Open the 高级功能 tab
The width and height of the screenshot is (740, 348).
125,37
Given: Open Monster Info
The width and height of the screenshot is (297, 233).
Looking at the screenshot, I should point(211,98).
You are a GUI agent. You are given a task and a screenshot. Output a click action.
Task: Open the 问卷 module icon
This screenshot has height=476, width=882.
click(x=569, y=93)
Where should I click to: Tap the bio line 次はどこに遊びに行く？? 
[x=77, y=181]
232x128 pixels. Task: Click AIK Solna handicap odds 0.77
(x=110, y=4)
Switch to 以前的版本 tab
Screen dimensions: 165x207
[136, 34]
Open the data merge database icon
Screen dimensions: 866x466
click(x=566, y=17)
--
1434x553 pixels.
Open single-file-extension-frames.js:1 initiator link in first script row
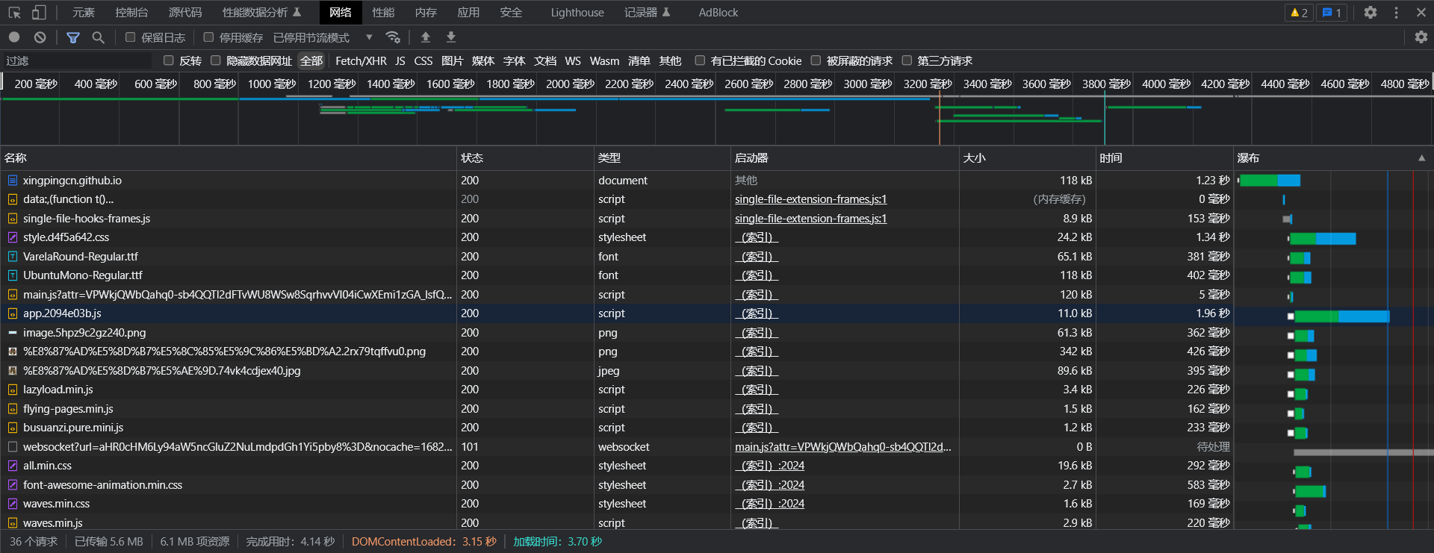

* INSTRUCTION
Starting at the line that has "Given: Open Monster Info" and ending with the line that has "click(x=566, y=17)", lay out those lines of the items as a Markdown table with the columns Number and Line. Skip blank lines.

* FULL SOLUTION
| Number | Line |
|---|---|
| 1 | Given: Open Monster Info |
| 2 | The width and height of the screenshot is (297, 233). |
| 3 | Looking at the screenshot, I should point(211,98). |
| 4 | You are a GUI agent. You are given a task and a screenshot. Output a click action. |
| 5 | Task: Open the 问卷 module icon |
| 6 | This screenshot has height=476, width=882. |
| 7 | click(x=569, y=93) |
| 8 | Where should I click to: Tap the bio line 次はどこに遊びに行く？?  |
| 9 | [x=77, y=181] |
| 10 | 232x128 pixels. Task: Click AIK Solna handicap odds 0.77 |
| 11 | (x=110, y=4) |
| 12 | Switch to 以前的版本 tab |
| 13 | Screen dimensions: 165x207 |
| 14 | [136, 34] |
| 15 | Open the data merge database icon |
| 16 | Screen dimensions: 866x466 |
| 17 | click(x=566, y=17) |